Do you have nightmares about what could go wrong at your event? Who would step up to the plate if the unthinkable, or merely the unanticipated, were to occur, and what would they say? Alex Plaxen, events and communications expert and president and founder of Little Bird Told Media, addressed these questions and more in a recent Visit Alexandria webinar. Learn how your team can anticipate crises and confidently communicate to minimize windfall.
Start your crisis communication prep by reviewing these questions: Who is responsible for your event social media? Do they know crisis communications is part of their job? Are they trained in crisis communications? Based on the answers to these questions, are you prepared?
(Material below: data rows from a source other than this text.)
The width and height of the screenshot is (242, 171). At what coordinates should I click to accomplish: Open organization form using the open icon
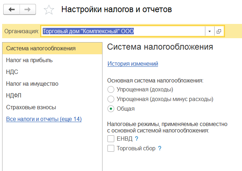219,31
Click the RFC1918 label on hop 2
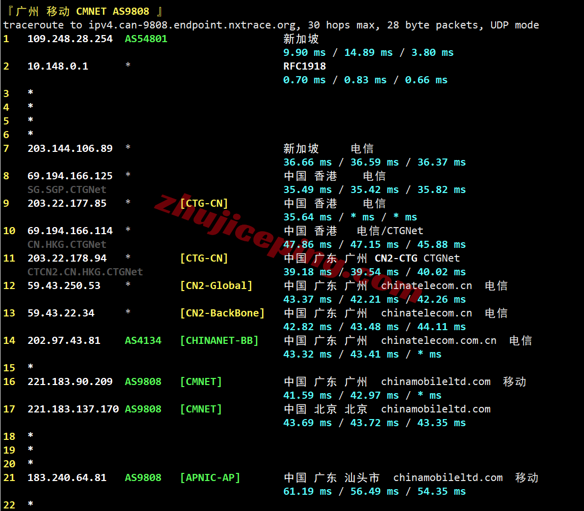Viewport: 584px width, 511px height. click(304, 66)
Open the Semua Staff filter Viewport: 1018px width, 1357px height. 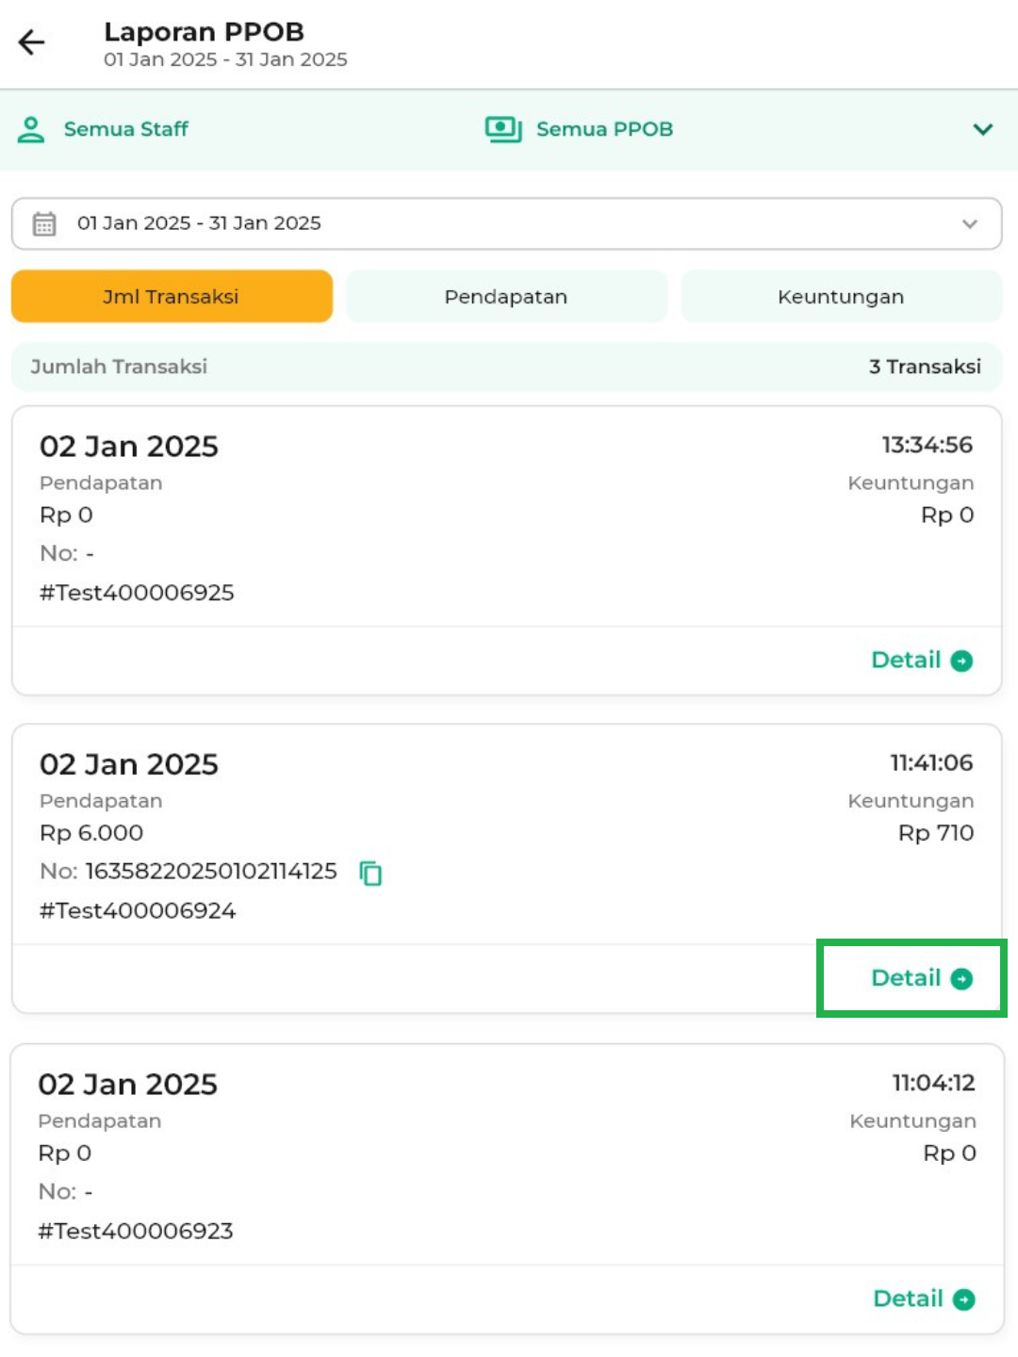pyautogui.click(x=125, y=129)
Plaxen finds that, in his audiences, roughly two-thirds of those responsible for crisis communications do not know that it is in their job description, while even fewer are trained in the field. Here are reasons to advocate for crisis prep and first steps for your team to take.
3 Things at Risk
The ripple effects of ineffective crisis communications can be staggering. If attendees do not find answers from you, the event authority, then they will continue searching and likely encounter misinformation, and even share it further. This information dearth or inaccurate information can cause long-term attendee distress. In addition to and because of this emotional toll, your organization will suffer brand damage, even the risk of folding. Crisis communications prep is an insurance plan against these repercussions.
3 Simple Steps to Take
1. Audit Vulnerabilities
- Begin by gathering your crisis communications team, which should contain your CEO, top PR executives, legal counsel and department heads. Once assembled, take the time to frankly and openly brainstorm potential crises. Plaxen’s 10 crisis categories range from natural crisis such as a hurricane or earthquake to a confrontation crisis such as an altercation, to technological crisis like a loss of power, and beyond. Many of these events may seem unlikely, so it is helpful to perform risk assessment matrix (see below). The matrix is a fluid exercise, subject to changes over time as the event gets closer or updated information, such as increasing negative discourse on social media or impending weather systems.
2. Create a Plan
- Identify spokespeople. While you may have a primary spokesperson, such as your CEO or top PR executive, you may enlist an alternative mouthpiece based on the nature of the crisis. For example, in the event of a bankruptcy, a chief financial officer may be the best representative. Remember that during crises, your team must transform into customer service experts, rather than marketers. Consider hiring a customer service consultant or finding online courses to sharpen this skillset.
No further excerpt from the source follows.